3. Ignoring Edge Cases
The real world is messy. Pages go down, APIs return errors, data is missing. Design your agent to handle these situations gracefully rather than assuming everything will work perfectly.
4. No Monitoring
Deploying an agent and forgetting about it is a recipe for silent failures. Set up monitoring from day one, even if it is as simple as checking the output once a day.
5. Not Using Memory Effectively
Memory is what separates a smart agent from a stateless script. Invest time in configuring both short-term and long-term memory — it pays dividends in agent quality.
Taking It Further
Once you have mastered the single-agent pattern, here are directions to explore:
- Combine your research agent with a writing agent and a publishing agent for end-to-end content creation
- Build your own tools that connect to internal APIs, databases, or proprietary systems
- Publish your agent on the AgentWork Club marketplace and earn revenue when others use it
- Add conditional branching, parallel execution, and dynamic agent selection
Conclusion
Building your first AI agent is a milestone moment. It transforms AI from something you interact with (chatbots) into something that works for you (agents). The process is straightforward: define a clear purpose, design the workflow, configure the tools, test thoroughly, and iterate.

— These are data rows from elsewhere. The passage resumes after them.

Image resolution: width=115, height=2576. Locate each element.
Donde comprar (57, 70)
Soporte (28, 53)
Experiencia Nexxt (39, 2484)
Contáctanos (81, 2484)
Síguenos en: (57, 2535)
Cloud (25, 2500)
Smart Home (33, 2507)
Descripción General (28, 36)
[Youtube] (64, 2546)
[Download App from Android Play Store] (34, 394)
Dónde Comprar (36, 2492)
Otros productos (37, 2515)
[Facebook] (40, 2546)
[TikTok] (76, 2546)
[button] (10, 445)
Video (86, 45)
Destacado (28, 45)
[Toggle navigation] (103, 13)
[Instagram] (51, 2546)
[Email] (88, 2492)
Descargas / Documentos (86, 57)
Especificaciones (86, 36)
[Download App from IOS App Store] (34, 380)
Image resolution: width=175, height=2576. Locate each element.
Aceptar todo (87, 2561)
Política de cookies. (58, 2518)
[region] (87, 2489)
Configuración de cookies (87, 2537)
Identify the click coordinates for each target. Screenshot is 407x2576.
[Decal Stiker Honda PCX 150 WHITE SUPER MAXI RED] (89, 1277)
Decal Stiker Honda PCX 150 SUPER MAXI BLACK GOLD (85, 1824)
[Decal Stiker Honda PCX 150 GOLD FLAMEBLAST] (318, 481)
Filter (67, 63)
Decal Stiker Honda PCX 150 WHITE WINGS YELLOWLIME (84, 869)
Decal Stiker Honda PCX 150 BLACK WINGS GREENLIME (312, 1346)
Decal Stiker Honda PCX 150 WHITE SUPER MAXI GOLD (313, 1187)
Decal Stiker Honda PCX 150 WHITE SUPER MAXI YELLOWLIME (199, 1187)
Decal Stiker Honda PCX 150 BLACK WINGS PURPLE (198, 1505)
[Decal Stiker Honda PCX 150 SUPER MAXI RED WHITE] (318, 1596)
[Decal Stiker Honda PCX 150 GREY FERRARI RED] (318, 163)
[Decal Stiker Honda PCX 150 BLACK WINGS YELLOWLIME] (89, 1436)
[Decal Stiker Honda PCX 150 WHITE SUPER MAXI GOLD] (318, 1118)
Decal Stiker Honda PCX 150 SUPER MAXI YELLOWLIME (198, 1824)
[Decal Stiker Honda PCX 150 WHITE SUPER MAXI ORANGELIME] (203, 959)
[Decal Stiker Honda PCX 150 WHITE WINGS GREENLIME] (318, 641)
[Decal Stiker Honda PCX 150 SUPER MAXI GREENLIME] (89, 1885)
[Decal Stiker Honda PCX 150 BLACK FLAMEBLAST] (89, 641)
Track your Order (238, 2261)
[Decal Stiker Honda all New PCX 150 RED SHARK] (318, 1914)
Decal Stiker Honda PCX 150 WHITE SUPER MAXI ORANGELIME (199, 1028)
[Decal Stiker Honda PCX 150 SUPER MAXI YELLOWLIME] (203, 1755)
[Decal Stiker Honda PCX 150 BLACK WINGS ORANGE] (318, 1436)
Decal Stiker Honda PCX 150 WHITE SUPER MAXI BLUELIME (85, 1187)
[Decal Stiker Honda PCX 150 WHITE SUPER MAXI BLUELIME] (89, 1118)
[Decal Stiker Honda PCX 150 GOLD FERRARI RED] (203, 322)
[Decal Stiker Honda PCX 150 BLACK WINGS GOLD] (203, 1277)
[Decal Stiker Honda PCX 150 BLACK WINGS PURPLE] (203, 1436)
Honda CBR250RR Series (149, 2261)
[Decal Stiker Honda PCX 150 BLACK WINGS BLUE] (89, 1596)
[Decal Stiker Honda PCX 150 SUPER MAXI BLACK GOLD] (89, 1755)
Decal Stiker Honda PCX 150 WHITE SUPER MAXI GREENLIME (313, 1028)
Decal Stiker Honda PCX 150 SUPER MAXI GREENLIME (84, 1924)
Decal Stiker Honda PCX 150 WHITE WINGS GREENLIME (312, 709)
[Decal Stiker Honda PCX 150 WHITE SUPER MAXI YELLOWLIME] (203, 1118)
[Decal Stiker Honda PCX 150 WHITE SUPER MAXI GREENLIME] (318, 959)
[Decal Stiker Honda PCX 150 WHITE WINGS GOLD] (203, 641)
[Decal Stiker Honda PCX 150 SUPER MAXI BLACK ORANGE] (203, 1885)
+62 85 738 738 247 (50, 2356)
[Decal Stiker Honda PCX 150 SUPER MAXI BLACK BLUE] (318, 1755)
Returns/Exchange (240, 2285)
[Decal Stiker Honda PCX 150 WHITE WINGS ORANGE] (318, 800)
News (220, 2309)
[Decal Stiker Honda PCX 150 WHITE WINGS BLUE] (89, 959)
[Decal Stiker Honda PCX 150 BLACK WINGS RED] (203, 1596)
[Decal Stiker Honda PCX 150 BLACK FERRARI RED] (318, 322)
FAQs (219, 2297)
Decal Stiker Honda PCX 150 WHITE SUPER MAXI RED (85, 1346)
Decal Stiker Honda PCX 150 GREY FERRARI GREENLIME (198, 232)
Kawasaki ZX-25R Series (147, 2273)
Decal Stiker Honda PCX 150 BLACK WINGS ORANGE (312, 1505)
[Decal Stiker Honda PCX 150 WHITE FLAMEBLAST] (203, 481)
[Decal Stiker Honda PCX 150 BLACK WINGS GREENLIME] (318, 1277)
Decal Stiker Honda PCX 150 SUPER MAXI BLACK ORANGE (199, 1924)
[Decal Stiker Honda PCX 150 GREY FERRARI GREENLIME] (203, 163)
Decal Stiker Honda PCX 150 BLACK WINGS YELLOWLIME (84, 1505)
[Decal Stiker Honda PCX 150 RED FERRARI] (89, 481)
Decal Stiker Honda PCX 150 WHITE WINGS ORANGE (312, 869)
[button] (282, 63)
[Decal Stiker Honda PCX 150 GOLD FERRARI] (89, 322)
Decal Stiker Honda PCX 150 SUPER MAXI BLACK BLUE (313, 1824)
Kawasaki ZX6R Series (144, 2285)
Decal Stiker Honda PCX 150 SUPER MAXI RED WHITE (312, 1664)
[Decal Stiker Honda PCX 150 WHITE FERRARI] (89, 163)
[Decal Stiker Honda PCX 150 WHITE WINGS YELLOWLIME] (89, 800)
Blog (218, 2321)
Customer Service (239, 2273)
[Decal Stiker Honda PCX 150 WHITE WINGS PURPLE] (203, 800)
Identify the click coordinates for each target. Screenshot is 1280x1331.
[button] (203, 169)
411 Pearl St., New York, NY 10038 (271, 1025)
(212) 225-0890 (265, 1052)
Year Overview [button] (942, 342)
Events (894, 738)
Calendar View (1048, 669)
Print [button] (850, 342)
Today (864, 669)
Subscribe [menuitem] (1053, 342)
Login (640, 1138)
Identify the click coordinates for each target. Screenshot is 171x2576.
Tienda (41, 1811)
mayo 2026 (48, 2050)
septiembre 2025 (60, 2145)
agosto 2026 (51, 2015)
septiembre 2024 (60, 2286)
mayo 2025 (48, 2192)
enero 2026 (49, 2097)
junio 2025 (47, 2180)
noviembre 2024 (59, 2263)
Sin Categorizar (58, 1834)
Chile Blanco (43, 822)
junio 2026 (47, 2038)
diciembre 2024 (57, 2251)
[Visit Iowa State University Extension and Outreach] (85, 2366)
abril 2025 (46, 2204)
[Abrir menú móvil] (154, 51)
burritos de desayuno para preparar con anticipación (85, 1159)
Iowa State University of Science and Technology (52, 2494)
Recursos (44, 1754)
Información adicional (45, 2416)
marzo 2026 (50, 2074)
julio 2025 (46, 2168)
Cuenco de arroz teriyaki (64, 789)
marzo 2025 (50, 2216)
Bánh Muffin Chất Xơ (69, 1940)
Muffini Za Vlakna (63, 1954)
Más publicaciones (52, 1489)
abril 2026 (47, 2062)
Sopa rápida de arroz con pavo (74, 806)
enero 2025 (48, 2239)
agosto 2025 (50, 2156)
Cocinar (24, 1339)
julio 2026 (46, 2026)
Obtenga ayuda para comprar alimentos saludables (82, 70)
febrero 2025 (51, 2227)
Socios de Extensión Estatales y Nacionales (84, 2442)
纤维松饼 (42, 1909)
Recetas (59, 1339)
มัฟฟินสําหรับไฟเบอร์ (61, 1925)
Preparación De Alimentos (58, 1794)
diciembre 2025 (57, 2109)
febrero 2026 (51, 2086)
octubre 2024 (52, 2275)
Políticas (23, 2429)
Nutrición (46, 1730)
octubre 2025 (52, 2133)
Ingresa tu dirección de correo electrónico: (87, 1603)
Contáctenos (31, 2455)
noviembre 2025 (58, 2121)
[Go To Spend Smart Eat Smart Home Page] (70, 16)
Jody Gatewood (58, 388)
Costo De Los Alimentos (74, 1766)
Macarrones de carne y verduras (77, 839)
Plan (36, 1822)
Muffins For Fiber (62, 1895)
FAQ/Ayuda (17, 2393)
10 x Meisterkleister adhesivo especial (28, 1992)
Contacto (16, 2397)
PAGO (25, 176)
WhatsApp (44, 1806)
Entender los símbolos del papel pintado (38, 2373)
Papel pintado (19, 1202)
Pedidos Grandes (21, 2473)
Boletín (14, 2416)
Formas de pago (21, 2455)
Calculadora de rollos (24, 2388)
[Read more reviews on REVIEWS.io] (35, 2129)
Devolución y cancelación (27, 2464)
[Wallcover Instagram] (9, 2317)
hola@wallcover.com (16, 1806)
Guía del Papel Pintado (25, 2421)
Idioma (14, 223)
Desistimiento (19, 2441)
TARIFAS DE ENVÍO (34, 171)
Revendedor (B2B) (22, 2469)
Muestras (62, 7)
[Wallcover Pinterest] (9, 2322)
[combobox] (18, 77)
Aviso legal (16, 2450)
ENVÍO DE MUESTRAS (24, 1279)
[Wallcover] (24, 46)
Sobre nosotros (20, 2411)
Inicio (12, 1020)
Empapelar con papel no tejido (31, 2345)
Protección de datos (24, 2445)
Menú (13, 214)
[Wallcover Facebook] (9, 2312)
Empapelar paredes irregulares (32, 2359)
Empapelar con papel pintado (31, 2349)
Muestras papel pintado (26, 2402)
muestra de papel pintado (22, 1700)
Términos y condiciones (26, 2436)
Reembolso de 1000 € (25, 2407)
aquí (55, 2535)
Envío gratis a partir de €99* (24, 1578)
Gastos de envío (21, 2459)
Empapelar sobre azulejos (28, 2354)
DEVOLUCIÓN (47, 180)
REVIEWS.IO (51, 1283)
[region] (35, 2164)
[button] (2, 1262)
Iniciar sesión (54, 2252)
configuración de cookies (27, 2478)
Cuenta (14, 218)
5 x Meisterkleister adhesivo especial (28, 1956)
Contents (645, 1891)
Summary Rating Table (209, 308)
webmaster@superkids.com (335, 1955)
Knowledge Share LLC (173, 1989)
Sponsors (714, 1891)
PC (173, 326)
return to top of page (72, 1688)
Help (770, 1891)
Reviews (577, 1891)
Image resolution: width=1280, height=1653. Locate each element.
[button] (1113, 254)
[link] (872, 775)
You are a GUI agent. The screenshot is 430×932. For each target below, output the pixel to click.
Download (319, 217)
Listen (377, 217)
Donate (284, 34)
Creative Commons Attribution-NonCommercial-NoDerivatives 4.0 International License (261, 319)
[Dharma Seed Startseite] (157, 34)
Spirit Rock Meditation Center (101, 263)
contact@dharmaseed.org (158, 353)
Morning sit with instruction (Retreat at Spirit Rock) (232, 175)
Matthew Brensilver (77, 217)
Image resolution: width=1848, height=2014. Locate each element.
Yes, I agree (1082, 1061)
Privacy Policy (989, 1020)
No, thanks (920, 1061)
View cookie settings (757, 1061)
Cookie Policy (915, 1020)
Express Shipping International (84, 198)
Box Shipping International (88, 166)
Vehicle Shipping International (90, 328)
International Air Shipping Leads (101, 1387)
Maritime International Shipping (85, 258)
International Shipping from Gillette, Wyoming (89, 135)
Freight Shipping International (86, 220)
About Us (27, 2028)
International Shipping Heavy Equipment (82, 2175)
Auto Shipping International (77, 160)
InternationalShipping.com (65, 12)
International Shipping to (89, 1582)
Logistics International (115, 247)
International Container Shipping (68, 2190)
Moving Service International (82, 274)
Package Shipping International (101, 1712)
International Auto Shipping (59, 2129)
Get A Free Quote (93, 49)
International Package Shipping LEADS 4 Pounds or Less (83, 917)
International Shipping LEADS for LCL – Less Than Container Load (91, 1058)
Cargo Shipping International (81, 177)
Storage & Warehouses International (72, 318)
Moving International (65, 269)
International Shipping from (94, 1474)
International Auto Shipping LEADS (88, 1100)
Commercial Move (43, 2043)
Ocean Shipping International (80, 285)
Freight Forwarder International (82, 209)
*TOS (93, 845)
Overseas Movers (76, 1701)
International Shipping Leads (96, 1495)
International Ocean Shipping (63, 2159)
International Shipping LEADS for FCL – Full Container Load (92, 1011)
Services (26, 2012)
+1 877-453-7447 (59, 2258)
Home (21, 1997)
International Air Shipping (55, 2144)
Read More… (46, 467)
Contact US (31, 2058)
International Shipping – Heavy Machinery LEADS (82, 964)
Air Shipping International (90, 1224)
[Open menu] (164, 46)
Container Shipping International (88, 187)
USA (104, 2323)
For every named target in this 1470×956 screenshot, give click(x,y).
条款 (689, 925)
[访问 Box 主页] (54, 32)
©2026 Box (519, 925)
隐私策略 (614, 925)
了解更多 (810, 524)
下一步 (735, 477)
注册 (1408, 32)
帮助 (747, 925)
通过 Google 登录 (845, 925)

The research assistant we built in this tutorial is just the beginning. The same principles apply to agents for customer service, data analysis, code review, marketing automation, and hundreds of other use cases. The limiting factor is no longer technology — it is imagination.
Start with one agent. Get it working. Then build another. Before you know it, you will have a team of AI agents handling the work that used to consume your day. And that is when the real magic happens.